When I was 18 years old, I gave birth to a baby girl christened
Marietta by the middle-aged couple who scooped her up from her hospital cradle and folded her into their family when she was two days old.
I never saw my daughter. The prevailing consensus of opinion in 1967 was that if I was unconscious during labor and delivery, if I never saw or held my baby, it would be easier for me to forget the experience, to put it all behind me, and to get on with my life as if her birth had never happened.
Instead of forgetting, I began the lifelong practice of a hyper-vigilant, self-monitoring willfulness. Outwardly, no one was ever going to learn about my shameful past and my dark secret. And inwardly, I was never going to allow myself to feel the body of anguish and rage I bore in the gaping emptiness where my infant had been.
I spent the decade of my twenties in mortal combat with my soul. I went to college and earned two degrees. I got jobs. I even remained in a close relationship with my baby’s father until I was 28. But my real passions during those years were Anorexia and Bulemia, who became my constant chronic companions.
In the 1980’s, having defeated the “eating disorder” face of Anorexia, I gave birth to three beautiful children. These births, each in their own way, were almost traumatic enough to slice through the scar tissue of Marietta’s removal from my life, but not quite. My Anorexia went underground.
Fifteen years ago I was reunited with Marietta. And today, August 10, 2008, I am on a train to her wedding in Portland, Oregon. I am preparing myself to spend the next five days with her adopted mother, her birth father and his wife and children, Marietta’s four children, my three adult children, and Marietta’s new family. This will be the first time we will all be together, and I am utterly overwhelmed by the portent of this event, especially because I have just left a thirty year relationship with my children’s father, at great emotional cost, and I am going there alone.
As I sit and stare out the window of the Amtrak observation car into the lush Oregon landscape, I slip back to April 1967. And I see an 18 year old girl in a white hospital bed. She smiles shyly as a nurse enters her room. I hear her ask the question it has taken her two days to shape into words. Hesitantly , she asks if she can hold her baby. She isn’t breathing. I watch her wait as the nurse braces herself and I hear the nurse tell her that her baby is gone, that she left with her new parents that morning. I watch this 18 year old girl closely. I scrutinize her. I see her soul deflate. I see a silent explosion of white shock. I watch something in her CHOOSE in a split second to not scream, to not howl like a she-wolf in maternal rage. I watch her as she chooses in that split second to freeze the blood flow to anything in her psyche having to do with woman, with open passion, with heart, with trust, and with joy. I watch her choke out a “thank you” and turn her face to the window as one tear slides down her face.
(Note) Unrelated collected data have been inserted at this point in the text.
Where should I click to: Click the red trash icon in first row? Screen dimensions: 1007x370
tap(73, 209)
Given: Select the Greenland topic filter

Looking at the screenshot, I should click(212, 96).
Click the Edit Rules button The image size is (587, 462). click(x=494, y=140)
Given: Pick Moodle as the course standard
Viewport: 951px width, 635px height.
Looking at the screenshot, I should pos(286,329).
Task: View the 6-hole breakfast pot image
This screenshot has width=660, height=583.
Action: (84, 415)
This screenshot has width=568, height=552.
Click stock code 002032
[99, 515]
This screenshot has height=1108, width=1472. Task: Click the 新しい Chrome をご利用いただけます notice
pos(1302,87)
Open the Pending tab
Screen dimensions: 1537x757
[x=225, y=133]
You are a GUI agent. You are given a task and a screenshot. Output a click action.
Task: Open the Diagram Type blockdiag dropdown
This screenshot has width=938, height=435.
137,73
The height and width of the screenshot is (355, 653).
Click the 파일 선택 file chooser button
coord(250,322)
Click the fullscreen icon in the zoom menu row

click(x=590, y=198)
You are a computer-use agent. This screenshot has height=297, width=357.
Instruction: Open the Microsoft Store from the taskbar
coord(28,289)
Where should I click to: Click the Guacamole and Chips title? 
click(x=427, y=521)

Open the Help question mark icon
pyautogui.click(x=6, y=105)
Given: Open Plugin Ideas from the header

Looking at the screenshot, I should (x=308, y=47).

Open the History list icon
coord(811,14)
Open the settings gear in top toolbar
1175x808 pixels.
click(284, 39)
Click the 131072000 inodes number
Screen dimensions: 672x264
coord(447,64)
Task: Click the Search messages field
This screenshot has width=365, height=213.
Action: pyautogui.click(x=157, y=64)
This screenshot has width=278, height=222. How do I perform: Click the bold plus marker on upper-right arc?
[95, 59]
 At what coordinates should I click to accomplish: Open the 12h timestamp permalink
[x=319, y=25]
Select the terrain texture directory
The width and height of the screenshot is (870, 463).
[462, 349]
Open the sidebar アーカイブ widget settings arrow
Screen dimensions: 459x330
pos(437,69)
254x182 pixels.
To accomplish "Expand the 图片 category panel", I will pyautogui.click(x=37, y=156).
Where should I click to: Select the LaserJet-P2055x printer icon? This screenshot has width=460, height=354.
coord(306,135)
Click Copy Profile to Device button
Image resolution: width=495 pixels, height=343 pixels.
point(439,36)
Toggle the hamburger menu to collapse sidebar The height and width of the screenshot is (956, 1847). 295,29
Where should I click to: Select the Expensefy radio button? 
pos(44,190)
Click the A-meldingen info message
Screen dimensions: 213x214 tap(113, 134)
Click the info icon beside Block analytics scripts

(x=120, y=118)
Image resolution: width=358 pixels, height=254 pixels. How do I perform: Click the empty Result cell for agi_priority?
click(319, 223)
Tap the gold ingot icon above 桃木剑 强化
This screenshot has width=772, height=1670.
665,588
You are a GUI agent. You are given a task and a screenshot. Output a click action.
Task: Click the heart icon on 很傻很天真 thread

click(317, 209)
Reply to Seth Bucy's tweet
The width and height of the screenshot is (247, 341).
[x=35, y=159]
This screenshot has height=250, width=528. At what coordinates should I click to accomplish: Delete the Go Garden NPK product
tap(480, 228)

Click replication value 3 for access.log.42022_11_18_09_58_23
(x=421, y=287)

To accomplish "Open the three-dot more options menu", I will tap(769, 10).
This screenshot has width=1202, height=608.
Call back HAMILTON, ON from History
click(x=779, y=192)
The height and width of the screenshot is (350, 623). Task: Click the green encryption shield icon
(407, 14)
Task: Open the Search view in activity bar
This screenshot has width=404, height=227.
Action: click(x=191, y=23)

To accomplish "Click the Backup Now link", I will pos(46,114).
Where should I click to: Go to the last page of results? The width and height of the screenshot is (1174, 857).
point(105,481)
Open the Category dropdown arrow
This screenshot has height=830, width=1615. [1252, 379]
She does not know she has made a choice. She does not know that this decision is going to shape the next four decades of her life. She is doing this to survive.
I am now almost 60 years old. Today is the first day in 41 years that I have had the courage to take myself back and face that hospital room and accept the decision that I made there. And out of this, and out of 41 years of a life half lived, I believe these things:
I believe that as a woman my healthy standing in the world depends upon my wholeness. When I was 18 years old, I shattered into pieces that flash froze like Neanderthal shards in an ice wall. At times in my life, my Anorexic self was a boney wraith, at other times she was a fearful, abused spouse. But whatever mask she wore, she was ultimately my attempt to protect my fragmented, frozen self from a meltdown and from drowning.
It has been hard to turn and face this life. I cry now. I ache with loneliness. Sometimes I stomp and dance with rage. But I am not sorry for these things. Rather, I am profoundly thankful.
Today, on this train to Portland, I believe in my whole, messy, complicated, heart rending, beautiful life. I believe in the latent lush power held within the evocative landscape of pain, and in the fertile ground of my Self into which I can plant and nurture my “grief seeds.” I believe in the love I bear in my heart for my children, and in the lightness of joy I can now hold tenderly in the womb of my soul. And I believe that at the end of my life I will leave behind a harvest of fulfilled life experience and a legacy of a woman’s way of transformation on this journey we call life on Earth.